Tasks to complete >>
- a) Condense the paragraph of the passage on seeking happiness that begins "Of course some brought up the point" into a short list, keeping its main facts.
- b) Check each statement against the passage on seeking happiness. For each, answer yes or no and quote the words from the passage that decide it.
(i) Pascal held that even people who hang themselves act from the search for happiness.
(ii) The passage says the drive for relief from emotional pain is absent from harmful acts such as drinking too much.
(iii) The Adams quotation attributes eating too much to self-hate.
- c) Extend the passage on seeking happiness beyond its final sentence.

Extract provided >>
Of course some brought up the point that, people who harm themselves physically are proof positive that true self-hate exists. However if you explore the "whys" with people who have burned or cut, or gouged themselves, you will consistently find that they were (1) trying to distract themselves from emotional pain, or (2) find release from worry, or (3) find a sense of freedom from control, or (4) they derive a sense of pleasure from self-inflicted pain. It lets them know they’re alive.
This drive for happiness, or relief from emotional pain is present in every behaviour from eating your favourite cereal, to going to or, staying home from the movies, and yes even slashing your arms or drinking too much.
"Out of self-love we not only do good things, but all sorts of injurious things to ourselves and to others: We commit adultery, we lie, we steal, we eat too much, and even commit suicide" (Adams, 1986).
Blaise Pascal, one of the greatest thinkers of all time once said,
"All people seek happiness. This is without exception. Whatever different means they employ, they all tend to this end. The cause of some going to war, and of others avoiding it is the same desire in both, attended with a different view. The will never takes the least step but to this object. This is the motive of every action of every person, even of those who hang themselves."

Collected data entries
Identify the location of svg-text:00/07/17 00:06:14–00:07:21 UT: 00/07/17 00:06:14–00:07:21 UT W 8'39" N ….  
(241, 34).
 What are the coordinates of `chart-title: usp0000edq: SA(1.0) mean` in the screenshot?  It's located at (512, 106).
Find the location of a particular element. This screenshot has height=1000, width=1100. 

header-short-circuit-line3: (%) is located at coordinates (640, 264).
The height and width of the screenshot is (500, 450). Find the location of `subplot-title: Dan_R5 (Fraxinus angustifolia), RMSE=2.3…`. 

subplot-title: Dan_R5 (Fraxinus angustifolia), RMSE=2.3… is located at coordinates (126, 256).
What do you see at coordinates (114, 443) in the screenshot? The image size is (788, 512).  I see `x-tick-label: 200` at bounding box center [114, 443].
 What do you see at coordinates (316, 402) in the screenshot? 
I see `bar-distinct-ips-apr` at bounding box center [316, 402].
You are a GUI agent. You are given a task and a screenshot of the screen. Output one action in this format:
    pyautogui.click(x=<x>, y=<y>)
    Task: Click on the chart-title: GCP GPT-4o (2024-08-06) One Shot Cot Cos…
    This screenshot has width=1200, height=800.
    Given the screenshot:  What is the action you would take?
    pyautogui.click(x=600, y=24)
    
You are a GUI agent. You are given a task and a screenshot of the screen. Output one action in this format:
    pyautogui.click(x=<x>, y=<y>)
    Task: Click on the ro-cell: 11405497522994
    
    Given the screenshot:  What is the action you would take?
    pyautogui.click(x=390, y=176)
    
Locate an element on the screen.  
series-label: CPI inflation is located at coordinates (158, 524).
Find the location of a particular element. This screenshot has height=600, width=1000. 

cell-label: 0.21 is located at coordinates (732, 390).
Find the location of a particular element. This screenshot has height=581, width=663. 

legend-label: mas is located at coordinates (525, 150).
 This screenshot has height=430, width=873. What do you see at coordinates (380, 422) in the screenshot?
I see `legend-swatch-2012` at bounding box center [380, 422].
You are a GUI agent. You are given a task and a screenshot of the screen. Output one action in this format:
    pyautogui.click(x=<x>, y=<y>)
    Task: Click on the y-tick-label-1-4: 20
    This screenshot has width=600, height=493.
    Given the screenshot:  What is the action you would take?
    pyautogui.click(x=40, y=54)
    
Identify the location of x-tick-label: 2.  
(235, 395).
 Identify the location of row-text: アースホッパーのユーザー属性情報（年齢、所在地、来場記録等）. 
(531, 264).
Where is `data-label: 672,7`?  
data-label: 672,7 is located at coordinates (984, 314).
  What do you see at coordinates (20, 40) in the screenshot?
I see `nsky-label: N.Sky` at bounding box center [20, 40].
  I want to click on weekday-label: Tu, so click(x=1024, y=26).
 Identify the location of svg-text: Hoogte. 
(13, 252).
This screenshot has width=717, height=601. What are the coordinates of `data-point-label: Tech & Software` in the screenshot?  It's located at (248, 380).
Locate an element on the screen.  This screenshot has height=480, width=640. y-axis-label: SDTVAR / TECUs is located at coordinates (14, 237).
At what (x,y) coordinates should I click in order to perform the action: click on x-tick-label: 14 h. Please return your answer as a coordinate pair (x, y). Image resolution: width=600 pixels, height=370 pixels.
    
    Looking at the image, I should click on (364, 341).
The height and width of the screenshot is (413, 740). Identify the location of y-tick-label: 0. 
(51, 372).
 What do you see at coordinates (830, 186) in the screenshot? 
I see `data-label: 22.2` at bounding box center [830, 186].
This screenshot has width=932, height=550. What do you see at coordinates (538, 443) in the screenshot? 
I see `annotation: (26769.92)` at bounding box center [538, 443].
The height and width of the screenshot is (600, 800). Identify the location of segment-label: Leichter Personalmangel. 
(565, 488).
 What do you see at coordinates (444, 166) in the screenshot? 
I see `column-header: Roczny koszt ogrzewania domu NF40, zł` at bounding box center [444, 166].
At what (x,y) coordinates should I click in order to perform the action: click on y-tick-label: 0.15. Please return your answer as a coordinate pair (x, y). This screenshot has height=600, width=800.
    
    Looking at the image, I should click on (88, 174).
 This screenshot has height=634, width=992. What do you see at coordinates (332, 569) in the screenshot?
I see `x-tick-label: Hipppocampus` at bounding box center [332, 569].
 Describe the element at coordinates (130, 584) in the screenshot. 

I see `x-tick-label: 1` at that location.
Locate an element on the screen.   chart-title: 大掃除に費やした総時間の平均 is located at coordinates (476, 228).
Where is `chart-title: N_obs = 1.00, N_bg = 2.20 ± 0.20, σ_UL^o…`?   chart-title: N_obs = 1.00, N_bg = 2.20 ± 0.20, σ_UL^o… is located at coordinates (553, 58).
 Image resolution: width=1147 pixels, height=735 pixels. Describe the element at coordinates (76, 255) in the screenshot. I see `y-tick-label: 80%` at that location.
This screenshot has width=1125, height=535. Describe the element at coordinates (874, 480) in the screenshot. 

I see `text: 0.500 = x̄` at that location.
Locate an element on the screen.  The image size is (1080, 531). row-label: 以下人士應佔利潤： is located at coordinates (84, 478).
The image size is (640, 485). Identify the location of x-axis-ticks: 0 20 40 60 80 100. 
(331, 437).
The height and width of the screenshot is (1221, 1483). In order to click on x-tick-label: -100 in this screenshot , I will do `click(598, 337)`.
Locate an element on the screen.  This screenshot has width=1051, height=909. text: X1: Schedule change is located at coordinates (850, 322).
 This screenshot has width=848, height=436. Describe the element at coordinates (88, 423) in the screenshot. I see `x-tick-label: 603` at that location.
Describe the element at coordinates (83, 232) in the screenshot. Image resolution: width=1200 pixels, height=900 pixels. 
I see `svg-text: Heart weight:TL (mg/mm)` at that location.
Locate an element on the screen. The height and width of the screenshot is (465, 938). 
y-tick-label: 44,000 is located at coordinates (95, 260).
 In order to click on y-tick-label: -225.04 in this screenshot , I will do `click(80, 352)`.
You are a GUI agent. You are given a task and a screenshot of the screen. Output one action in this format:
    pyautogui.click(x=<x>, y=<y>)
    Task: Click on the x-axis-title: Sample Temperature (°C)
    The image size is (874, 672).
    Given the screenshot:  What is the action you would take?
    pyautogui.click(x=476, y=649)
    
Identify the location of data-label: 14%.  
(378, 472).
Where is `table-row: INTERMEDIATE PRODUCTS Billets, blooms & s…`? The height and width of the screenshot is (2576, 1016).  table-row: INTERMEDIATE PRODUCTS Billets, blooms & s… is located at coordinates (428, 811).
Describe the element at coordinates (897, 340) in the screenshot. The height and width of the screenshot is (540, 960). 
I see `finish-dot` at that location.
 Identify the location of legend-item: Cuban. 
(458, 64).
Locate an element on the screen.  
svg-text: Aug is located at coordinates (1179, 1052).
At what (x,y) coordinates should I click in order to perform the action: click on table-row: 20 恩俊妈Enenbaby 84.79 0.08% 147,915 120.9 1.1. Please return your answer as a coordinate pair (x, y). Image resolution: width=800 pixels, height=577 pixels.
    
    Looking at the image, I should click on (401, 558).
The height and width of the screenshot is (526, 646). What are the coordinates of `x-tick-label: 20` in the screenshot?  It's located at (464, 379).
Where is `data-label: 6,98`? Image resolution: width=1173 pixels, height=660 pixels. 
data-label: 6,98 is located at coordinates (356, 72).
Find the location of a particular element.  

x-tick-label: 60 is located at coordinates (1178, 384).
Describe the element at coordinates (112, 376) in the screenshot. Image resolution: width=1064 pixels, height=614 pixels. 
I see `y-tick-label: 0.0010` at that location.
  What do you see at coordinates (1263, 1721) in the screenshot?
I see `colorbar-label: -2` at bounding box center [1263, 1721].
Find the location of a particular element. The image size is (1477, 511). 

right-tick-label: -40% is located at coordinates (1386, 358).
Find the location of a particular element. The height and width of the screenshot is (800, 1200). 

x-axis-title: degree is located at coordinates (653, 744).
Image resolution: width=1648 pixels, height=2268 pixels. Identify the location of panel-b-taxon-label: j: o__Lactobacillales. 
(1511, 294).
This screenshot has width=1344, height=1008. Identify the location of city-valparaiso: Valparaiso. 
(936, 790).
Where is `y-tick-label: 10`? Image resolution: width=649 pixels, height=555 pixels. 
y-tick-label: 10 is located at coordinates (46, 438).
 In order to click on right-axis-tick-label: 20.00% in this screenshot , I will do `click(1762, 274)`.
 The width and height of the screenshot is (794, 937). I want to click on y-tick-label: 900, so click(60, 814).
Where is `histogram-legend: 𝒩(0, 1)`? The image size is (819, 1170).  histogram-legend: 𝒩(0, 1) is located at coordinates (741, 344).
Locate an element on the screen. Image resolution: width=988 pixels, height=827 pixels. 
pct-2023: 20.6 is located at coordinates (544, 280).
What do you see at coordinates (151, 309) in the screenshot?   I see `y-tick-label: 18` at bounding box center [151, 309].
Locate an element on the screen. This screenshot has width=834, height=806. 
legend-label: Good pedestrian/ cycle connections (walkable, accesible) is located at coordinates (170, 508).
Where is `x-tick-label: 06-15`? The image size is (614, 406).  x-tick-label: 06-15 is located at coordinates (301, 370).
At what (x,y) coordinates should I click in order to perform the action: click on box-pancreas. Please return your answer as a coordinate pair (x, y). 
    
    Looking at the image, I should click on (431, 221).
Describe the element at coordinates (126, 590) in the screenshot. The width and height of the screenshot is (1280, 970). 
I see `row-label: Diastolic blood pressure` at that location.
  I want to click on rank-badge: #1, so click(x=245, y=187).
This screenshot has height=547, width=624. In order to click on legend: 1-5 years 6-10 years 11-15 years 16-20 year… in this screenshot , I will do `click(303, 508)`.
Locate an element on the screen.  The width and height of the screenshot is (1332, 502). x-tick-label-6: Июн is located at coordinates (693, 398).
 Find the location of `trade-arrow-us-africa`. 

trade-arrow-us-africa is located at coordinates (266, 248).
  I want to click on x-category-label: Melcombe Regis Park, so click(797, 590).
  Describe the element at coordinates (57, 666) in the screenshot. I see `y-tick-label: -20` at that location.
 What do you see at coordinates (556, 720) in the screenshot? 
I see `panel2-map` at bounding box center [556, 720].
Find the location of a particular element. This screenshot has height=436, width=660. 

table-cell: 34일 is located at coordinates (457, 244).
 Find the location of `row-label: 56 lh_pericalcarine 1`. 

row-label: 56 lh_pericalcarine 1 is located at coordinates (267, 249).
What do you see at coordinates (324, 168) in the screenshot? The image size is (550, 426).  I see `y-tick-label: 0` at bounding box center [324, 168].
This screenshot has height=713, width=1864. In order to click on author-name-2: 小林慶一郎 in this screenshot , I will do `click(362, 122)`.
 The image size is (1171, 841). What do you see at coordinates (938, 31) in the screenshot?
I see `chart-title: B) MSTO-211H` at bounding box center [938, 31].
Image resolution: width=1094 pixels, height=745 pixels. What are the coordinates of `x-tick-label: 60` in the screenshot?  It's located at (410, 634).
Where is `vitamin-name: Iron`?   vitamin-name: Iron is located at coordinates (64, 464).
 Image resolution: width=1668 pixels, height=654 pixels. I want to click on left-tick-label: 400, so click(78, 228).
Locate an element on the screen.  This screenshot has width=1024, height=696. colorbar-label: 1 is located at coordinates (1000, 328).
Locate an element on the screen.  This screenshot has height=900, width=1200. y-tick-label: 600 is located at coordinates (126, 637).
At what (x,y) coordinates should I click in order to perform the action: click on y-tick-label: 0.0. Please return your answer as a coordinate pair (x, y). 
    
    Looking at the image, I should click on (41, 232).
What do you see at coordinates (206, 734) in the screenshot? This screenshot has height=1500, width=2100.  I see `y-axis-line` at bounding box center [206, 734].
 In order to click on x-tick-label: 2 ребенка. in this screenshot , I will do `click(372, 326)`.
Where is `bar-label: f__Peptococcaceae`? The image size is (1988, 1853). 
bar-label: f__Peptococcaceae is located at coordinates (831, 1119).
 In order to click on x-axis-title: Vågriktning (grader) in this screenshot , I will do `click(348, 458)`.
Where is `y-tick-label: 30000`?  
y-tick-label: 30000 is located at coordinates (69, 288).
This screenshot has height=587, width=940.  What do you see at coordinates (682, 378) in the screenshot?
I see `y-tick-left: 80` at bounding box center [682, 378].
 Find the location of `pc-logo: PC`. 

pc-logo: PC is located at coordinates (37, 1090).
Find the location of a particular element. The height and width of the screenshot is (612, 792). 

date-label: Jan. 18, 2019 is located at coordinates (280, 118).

Results of the tasks >>
- a)
- Some argued that people who physically harm themselves prove that true self-hate exists.
- When people who have burned, cut, or gouged themselves are asked why, they consistently turn out to have been:
  1. distracting themselves from emotional pain,
  2. seeking release from worry,
  3. seeking a sense of freedom from control, or
  4. getting pleasure from self-inflicted pain.
- It lets them know they're alive.

- b)
(i) Yes: "This is the motive of every action of every person, even of those who hang themselves."
(ii) No: "This drive for happiness, or relief from emotional pain is present in every behaviour from eating your favourite cereal, to going to or, staying home from the movies, and yes even slashing your arms or drinking too much."
(iii) No: "Out of self-love we not only do good things, but all sorts of injurious things to ourselves and to others: We commit adultery, we lie, we steal, we eat too much"

- c)
Regardless of what happens to us, our core of self-love (self-protection) remains firmly intact. When challenged by abuse, or neglect, or rejection, the fundamental characteristic of self-protection will react. When challenged vigorously it will react dramatically, either aggressively or passively. Whether consciously, or subconsciously, we choose our behaviours in an effort to protect ourselves, because we love ourselves. I can think of no exceptions.
While trying to understand this concept, one person argued that he thought so little of himself as a teenager, that he would cross the street to avoid talking to some of the popular kids if he saw them coming. That sounds like a genuine case of low self-esteem. However the reason he crossed the street was to protect himself from possible or expected embarrassment. You do that for someone that you love, not for someone you dislike or hold in low esteem. And you sure don't do it for someone that you hate.
The fact is, it is just not human nature to protect those we dislike or especially those we hate. We always, always, always do those things that we believe, will protect us, because we love ourselves. That is why the statement, "I hate or I dislike myself," should be changed to a more accurate, "I hate or dislike what I do." And thank God for that, because we can change what we do." As well, the statement, "I don’t love myself" should be changed to, "I have never learned how to love myself in a way that doesn’t make my life worse than it already is."